Difficulty: Intense  (cardio, full-body strength training)

Beware when INDY ADVENTURE BOOT CAMP co-owner Jessica Wright wears her workout pants that say “hardcore” on the fanny. That means she’s going to amp up the intensity of her ever-changing routines even more than the usual “tight-tushie Tuesdays” and “thigh-burning Thursdays.” For such a challenging workout, these boot camps (outdoors in Carmel, Fishers, and Zionsville through October, then indoors) have garnered a huge community of women thanks to the variety and creative twists. Some days they’re flipping monster-truck tires or pushing a Ford F-150 pickup truck with other campers; the next they’re running through the woods at Cool Creek Park with a weighted backpack, playing Wright’s version of The Amazing Race. Long-timers report that it never gets easier. (“It doesn’t,” Wright confirms, “but you get better.”) Still, they love the unpredictability as well as the camaraderie that forms over the course of the four-week rain-or-shine camps. Even last-picked-for-kickball types feel like part of the exhausted team. $189 for three days per week (12 classes); $234 for four days per week (16 classes); $279 for five days per week (20 classes). 317-658-6731, indyadventurebootcamp.com

Don’t Try This If: You don’t like to run or sweat profusely. Also, if you have bad knees or back problems, sign up for the Fit Light class in Carmel.

Tale Of The Tape: The owners want to take your body measurements at the beginning and end of a camp to highlight your progress. But it’s not required.

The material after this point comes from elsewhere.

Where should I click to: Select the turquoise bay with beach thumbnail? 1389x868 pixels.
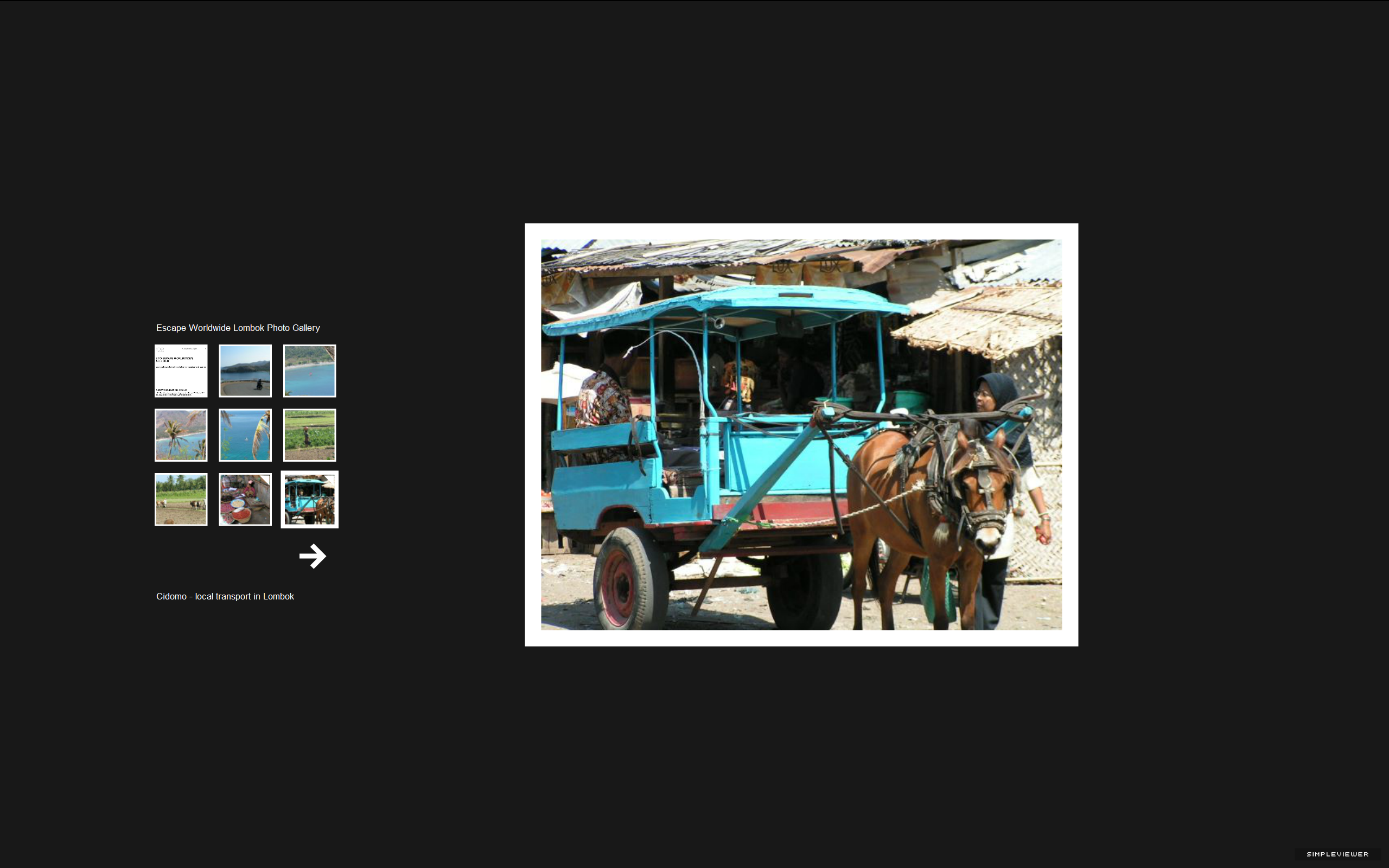click(309, 371)
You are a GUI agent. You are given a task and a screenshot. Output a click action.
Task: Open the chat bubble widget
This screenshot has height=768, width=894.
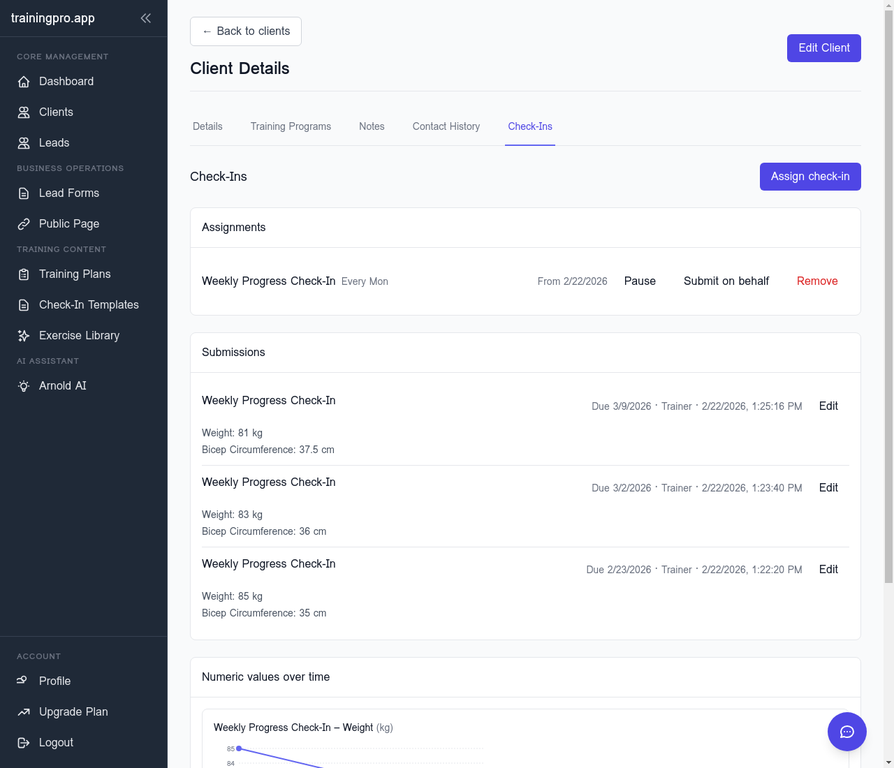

Don’t Forget: Bug spray and sunscreen.

Fear Factor: Neither Jessica Wright nor her husband, Jason, who runs the Fishers camp, bark like drill sergeants. They’re tough yet compassionate, which means lots of positive encouragement and focusing on what you can do rather than on what you can’t.

 

This article appeared in the July 2014 issue.